Прокурор Лобанова будто бы впадает в оцепенение, она не смотрит на свидетеля и стучит подушечками пальцев по обшарпанному столу. Наконец, поднимает голову, откидывает волосы и задаёт очередной странный вопрос:
– А как бы вы охарактеризовали Алису? Какой она была как… личность?
Куратор Вьюшин хмурится, касается шеи и держит руки перед собой точно щит.
– Алиса – сложный ребёнок. Но она так старалась остаться хорошим человеком… Знаете, у неё всегда можно было попросить помощи. Такая неравнодушная… Я даже предлагал ей быть старостой группы, правда, она отказалась… Я согласен с тем, что эта девушка была немного замкнутой и неуверенной в себе. Но я поверить не могу, что она могла совершить самоубийство, – бросает испепеляющий взгляд на директора «Фатума». Тот едва заметно усмехается, и этот безмолвный ответ заставляет свидетеля крепко сжать кулаки.
– Этот мерзавец убил её! – вдруг выкрикивает Вьюшин. Его лицо багровеет от наконец-то выпущенного наружу гнева.
– Не делайте поспешных выводов! – машет руками обеспокоенный судья. – Говорите по существу!
И мне почему-то вспоминается герой Салтыкова-Щедрина – Органчик, который умел произносить лишь две фразы: «Не потерплю» и «Разорю». Я чуть было не рассмеялась в голос! Но в эту минуту ловлю на себе возмущённый взгляд внимательного зрителя и сползаю на самый краешек стула, ещё сильнее натягивая капюшон на глаза.
– Алексей Михайлович, скажите, а Алиса была хорошей ученицей? Вы бы, например, могли назвать её талантливой?
Вьюшин качает головой.
– Конечно.
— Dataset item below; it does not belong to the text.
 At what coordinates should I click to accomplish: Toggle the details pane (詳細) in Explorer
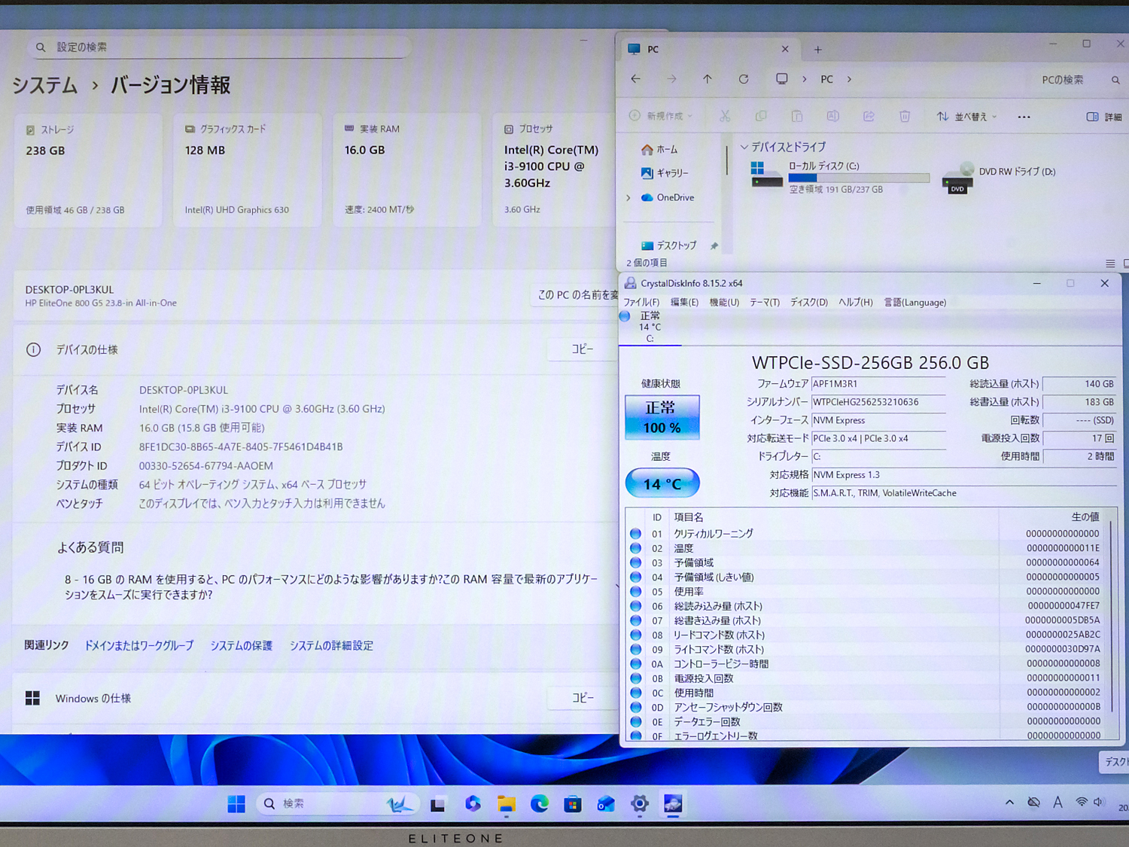tap(1104, 117)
Она должна была стать известной писательницей. Я в это верил, и мне так жаль… Вы знаете, я чувствую себя виноватым за то, что не сумел помочь бедняжке…
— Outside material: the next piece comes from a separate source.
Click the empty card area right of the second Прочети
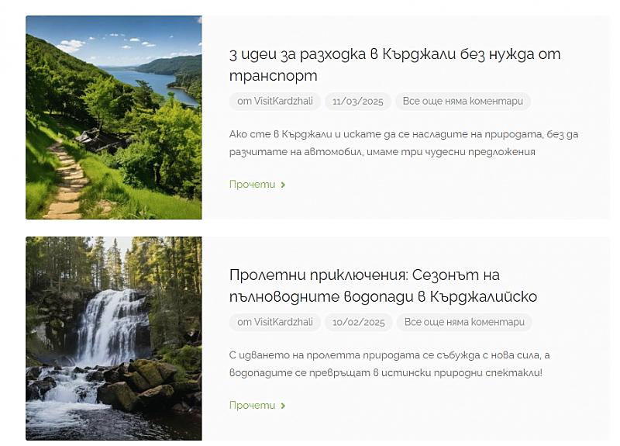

– Ваша честь, – прокурор Лобанова безжалостно обрывает зарождающийся монолог и достаёт из спортивной чёрной сумки ученический дневник. – В качестве доказательств свидетель предоставил последний дневник девушки. И мы можем заметить, что преподаватели школы довольно часто хвалили Алису, – она шелестит хрустящими страницами. – Молодец! Умница! Очень хорошая работа! Интересный проект! Благодарность за активное участие в дебатах! – прокурор обводит присутствующих внимательным и весьма самодовольным взглядом. – Все эти комментарии позволяют сделать вывод, что Алиса Лужицкая действительно добросовестно относилась к учёбе. Думаю, школа «Фатум» многое для неё значила.
– Ваша честь! – Юрий Михайлович вскакивает с места и трясёт перед напряжёнными зрителями ещё одним ученическим дневником.
– Это прошлогодний дневник Алисы, и здесь всё диаметрально противоположно! – снова шелестят страницы. – Громко разговаривает на уроке! Не расстаётся с телефоном! Взяла вещи и ушла посреди занятия! Грубо отвечала преподавателю! – он смотрит на прокурора Лобанову, наверняка чувствуя себя победителем. Думаю, адвокат всеми силами стремится произвести впечатление на бывшую жену и одержать над ней верх, а Безуглов – лишь пешка в этой опасной игре. – Что вы на это скажете, свидетель? Как я понимаю, речь идёт об одной и той же ученице?